▶ Problem to work on
Which lines below fall between the one containing "Reply to leighlizadeguzman's comment" and the one containing "Given: Open settings via the gear icon"? Repeat them exactly, counting both of those lines, and add nothing else.

(Material supplied begins)

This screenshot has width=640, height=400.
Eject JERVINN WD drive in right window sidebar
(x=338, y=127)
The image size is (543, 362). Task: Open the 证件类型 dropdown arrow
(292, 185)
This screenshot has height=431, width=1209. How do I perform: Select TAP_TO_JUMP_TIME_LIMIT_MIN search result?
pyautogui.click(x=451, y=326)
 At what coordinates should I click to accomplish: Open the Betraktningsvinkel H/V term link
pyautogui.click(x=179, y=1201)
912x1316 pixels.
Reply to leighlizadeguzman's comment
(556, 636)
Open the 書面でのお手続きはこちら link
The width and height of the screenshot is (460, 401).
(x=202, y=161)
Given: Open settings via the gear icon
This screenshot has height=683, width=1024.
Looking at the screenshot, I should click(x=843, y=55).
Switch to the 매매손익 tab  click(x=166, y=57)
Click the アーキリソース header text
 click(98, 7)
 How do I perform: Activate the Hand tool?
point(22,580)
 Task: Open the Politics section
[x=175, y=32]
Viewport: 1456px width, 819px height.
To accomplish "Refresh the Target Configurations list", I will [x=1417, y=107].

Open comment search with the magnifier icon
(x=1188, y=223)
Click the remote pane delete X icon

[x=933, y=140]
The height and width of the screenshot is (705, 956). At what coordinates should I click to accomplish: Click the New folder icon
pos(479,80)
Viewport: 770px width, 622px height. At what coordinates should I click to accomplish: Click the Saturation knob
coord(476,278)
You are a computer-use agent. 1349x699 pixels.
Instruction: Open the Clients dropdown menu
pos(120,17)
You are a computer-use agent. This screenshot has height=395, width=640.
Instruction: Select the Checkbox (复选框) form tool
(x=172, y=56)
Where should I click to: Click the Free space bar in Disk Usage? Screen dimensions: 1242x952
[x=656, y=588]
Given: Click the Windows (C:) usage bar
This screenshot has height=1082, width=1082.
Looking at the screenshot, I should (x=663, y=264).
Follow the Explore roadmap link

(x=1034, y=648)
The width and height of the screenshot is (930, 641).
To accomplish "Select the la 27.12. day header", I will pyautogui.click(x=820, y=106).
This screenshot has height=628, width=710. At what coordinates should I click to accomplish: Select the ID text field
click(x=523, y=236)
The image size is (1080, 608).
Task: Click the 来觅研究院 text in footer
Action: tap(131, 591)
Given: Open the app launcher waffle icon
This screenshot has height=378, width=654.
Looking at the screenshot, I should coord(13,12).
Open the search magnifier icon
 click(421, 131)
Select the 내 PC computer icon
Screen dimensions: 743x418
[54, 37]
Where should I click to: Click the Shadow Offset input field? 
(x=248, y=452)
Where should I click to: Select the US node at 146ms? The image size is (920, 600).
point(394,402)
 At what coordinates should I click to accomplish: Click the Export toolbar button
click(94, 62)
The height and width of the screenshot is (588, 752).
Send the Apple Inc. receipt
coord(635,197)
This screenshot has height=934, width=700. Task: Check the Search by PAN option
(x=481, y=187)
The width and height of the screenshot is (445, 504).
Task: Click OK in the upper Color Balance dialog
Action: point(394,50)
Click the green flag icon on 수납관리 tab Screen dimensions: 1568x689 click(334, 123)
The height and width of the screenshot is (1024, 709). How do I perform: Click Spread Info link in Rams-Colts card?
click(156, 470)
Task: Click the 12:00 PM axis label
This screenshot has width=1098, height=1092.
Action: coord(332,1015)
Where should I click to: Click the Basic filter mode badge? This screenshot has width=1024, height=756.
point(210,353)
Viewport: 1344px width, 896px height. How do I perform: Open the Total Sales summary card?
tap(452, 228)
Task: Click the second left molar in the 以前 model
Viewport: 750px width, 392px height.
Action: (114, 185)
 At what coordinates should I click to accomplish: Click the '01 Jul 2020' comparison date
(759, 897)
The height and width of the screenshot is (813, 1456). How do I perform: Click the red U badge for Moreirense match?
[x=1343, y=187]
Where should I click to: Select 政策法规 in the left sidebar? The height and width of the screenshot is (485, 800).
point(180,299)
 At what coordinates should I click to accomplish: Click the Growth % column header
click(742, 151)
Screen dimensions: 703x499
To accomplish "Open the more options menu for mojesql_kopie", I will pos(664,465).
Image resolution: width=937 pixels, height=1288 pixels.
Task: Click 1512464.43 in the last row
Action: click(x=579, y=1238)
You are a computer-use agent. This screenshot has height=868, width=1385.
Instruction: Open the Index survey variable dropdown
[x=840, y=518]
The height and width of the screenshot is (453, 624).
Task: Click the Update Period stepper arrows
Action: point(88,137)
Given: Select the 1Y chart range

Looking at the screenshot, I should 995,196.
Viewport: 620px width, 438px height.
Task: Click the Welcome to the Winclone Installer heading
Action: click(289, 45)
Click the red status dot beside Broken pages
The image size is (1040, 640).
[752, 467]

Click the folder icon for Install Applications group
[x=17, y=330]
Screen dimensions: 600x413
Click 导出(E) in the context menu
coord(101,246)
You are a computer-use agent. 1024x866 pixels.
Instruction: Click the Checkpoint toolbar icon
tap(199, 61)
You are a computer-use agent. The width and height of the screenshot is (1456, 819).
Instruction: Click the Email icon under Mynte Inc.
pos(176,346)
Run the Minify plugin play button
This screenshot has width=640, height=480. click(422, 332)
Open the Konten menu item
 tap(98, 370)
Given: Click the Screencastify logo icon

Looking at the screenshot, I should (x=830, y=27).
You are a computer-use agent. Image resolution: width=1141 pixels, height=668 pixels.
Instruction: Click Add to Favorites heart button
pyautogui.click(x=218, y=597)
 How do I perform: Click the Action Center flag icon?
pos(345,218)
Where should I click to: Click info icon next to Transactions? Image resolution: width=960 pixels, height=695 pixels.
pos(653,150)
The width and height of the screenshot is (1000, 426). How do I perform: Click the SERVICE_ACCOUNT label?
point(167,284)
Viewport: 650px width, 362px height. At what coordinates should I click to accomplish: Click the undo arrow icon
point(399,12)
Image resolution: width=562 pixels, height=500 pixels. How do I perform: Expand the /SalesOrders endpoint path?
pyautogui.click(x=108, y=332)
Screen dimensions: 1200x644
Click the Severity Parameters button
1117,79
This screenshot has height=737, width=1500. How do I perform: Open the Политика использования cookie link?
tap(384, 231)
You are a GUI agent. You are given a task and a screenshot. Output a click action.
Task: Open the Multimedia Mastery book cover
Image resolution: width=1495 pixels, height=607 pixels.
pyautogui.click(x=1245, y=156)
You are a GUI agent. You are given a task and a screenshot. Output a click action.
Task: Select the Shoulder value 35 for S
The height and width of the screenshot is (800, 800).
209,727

(Material supplied ends)

▶ Answer to this exercise
Reply to leighlizadeguzman's comment
(556, 636)
Open the 書面でのお手続きはこちら link
The width and height of the screenshot is (460, 401).
(x=202, y=161)
Given: Open settings via the gear icon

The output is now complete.